Viennent derrière ces quatre cents mules neuf blanches haquenées enveloppées dans leurs fourreaux de brocard ; elles portent, au lieu de profanes cavaliers, un petit tabernacle que surmonte un baldaquin. Le meuble sacré renferme les hosties de voyage. Ces haquenées sont mitrées comme des évêques ; elles en ont le saint orgueil.

Chaque carrefour a été désigné d’avance comme point de rencontre ; on s’y rend, et à chaque rendez-vous le fastueux pèlerinage se grossit d’un groupe d’abbés, d’un noyau de moines, sortis de leur monastère au son d’une trompe.
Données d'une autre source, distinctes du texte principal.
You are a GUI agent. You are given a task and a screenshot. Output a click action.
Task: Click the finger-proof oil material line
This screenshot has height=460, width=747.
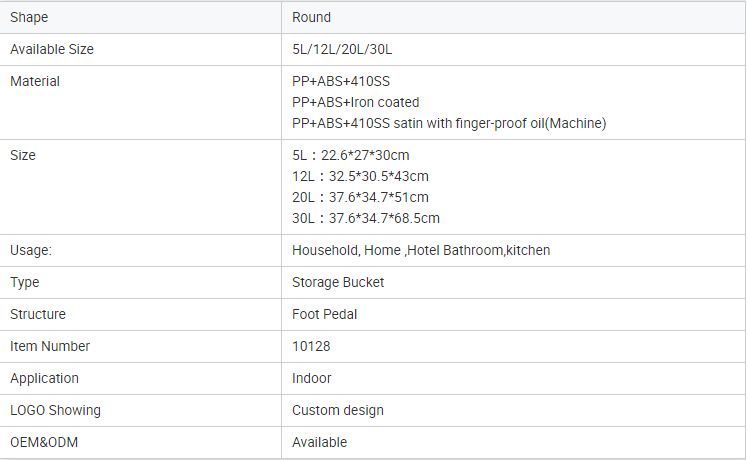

Parfois leurs confréries les accompagnent jusqu’au carrefour processionnellement, croix et bannière en tête. Moines et abbés, s’ils sont riches, , sont escortés de leurs domestiques, serviteurs moitié estafiers, moitié sacristains, ayant à l’arçon une épée perpendiculairement fixée, et du côté droit de la bride des livres pieux et un mousqueton. Ils marchent au flanc des étuvistes, des valets de pied, des médecins, des poëtes, de tout le personnel de la maison à laquelle ils sont les uns et les autres attachés, ce que justifie leur livrée uniforme. La figure brodée sur leur poitrine indique leur emploi : il y a une coupe sur l’habit du médecin, une plume sur le pourpoint du poëte.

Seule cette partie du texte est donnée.